Conservation chair worries Depot St. condos would encroach on wetland

SOUTHWICK — The Planning Board may soon take a vote on the proposed residential development at 42 Depot St. after concerns were expressed over the proximity of some parts of the property to the wetlands buffer zone.

The Planning Board voted to continue the public hearing for the property to its meeting scheduled for Oct. 5. The Conservation Commission voted the day before to also continue its hearing for the same property.

A representative from R. Levesque Associates said that the original plan for 42 Depot St. had been revised based on comments from the Department of Public Works. Most of the changes that were made involved stormwater systems throughout the 100-unit property, but there was minimal impact to the overall layout of the project.

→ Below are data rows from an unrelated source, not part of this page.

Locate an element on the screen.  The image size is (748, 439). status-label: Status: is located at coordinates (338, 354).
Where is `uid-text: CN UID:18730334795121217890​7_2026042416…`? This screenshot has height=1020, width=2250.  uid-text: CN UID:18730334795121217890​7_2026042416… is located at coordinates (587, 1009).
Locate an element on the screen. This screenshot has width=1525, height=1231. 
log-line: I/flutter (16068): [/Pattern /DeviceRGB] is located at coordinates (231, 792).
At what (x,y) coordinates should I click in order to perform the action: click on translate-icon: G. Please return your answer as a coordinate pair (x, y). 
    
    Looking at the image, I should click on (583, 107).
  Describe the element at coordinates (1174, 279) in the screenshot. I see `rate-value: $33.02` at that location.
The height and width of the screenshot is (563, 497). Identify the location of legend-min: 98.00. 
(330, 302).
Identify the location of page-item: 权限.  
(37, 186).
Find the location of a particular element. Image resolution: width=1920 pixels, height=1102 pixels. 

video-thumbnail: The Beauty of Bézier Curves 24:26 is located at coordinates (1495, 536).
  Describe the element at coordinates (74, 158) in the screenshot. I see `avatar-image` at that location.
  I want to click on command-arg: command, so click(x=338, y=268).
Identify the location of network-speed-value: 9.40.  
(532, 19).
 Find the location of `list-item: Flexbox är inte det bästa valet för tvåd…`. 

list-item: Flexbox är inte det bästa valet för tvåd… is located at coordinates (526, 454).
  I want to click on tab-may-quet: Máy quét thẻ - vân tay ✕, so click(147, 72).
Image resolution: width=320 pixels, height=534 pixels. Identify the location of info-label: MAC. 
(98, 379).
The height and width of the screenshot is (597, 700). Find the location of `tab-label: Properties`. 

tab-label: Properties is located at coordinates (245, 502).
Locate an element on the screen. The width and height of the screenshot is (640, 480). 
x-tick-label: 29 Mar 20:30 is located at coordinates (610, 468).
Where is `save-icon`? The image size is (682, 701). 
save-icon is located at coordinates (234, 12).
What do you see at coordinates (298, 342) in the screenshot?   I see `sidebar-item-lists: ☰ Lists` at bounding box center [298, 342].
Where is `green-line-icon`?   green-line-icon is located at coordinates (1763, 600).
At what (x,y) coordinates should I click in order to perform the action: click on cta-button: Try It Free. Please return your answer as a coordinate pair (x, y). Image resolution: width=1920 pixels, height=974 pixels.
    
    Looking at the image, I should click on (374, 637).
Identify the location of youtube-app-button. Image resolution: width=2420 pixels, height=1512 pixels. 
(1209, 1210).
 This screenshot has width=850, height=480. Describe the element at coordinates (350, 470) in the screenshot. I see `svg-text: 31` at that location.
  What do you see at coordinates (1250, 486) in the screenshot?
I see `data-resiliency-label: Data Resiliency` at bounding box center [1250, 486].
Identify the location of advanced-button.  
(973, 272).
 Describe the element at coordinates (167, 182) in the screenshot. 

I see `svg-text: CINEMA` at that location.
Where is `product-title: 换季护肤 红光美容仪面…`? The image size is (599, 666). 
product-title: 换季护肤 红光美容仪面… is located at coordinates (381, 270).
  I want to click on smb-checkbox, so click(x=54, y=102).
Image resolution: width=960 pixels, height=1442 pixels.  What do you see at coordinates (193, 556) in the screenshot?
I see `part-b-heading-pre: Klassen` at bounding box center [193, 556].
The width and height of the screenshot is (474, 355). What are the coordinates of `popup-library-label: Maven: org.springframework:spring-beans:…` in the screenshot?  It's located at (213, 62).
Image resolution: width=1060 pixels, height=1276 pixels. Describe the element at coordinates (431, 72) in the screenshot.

The proposed development would have 100 residential condo-style units. Right Hand Clyde Real Estate LLC is seeking a special permit, site plan approval, and earth excavation permit, a wellhead protection district permit, and a stormwater management permit from the Planning Board before they can begin the development.

It will also need to be approved by the Conservation Commission due to its proximity to the wetlands buffer zone.

Conservation Commission Chair Christopher Pratt said to the Planning Board that he was concerned about the proximity of several of the units to the wetland buffer zone on the north side of the property. The condos would be approximately 12 feet from the buffer zone, which is permissible, as nothing would be built on the buffer zone itself, but Pratt said he is concerned that residents of the condos would take it upon themselves to increase their backyard space by illegally clearing trees and brush from parts of the buffer zone.

“There are only 12 feet of backyard, which really isn’t a backyard,” said Pratt, “So I believe people are going to encroach. It is human nature for people to want a bigger backyard or outdoor space.”

Pratt said he would like to see some sort of solution to prevent residents from undertaking their own expansions, as he thinks silt fences or plantings will not be enough of a deterrent. It was also proposed that some condos be removed from the plan so that there are no residents who feel that they have inadequate backyard space.

During the public comment portion of the hearing, one resident expressed concerns over possible increased traffic resulting from the 100 additional homes. Planning Board Chair Michael Doherty said that he does not believe the development would result in a significant increase in passenger vehicle or school bus traffic.